His assesment of the making of The Coffee Cellar album is as follows:

"A speeding ticket in Nebraska changed my life.

While working in New York composing and directing an extremely demanding multi-media theater show, a friend and I decided to take a sanity break and drive non-stop to Portland, Oregon in order to spend New Years with some old friends.

On the trip back, somewhere around 4 in the morning, I was pulled over in Nebraska and given a speeding ticket. Upon returning to the unending drama on the East Coast, I promptly forgot about it completely.

Somewhere around a year passed.

Several months after completing the project, I was passing through a college town in Pennsylvania, visiting an old friend who was working at a coffee shop, The Coffee Cellar, a vibrant, decadent, and rather artsy hang out for the student population there.

I was pulled over by the police only to find that due to my failure to pay the parking ticket, my license had been suspended. My car was subsequently impounded, and I was stranded there for a good three weeks sorting it all out. I ended up spending 12 hours a day in the Coffee Cellar, becoming completely sucked in to the roaring social scene that had assembled around the place. I mopped the floor in the mornings, played piano in the evenings, and left only late at night to go drink. The social scene revolving around the place was raging and I became immersed.

Eventually I went out and bought a cheap little hand held tape recorder, and spent several days sticking the tape recorder in people's faces, leaving it unobtrusively on random tables, and collecting a myriad of sound bytes to later put to music.

When I finally returned home I dug through the hours of recordings, saving the usable chunks in smaller sound bites, and for whatever reason categorizing some of them into general themes.

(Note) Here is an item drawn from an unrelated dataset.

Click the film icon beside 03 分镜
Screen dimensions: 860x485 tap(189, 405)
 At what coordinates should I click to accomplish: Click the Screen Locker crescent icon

The music was made in a heated and passionate fury, truly one of my better creative bonfires. The bites were pasted into the music in place of sung verses and choruses, and the music surrounding it eclectically looped, played and collaged in whatever grooves struck my fancy.

A few months later I moved to the town, and began one of the most interesting periods of my life, which included remodeling and helping to run the Coffee Cellar, meeting my wife, meeting my closest friend, and switching gears from theater and dance scores to the eclectic electronic sound Iâm now known for.

All that has followed afterwards has come as a result of the domino effect started by a speeding ticket one late winter's night in the middle of Nebraska."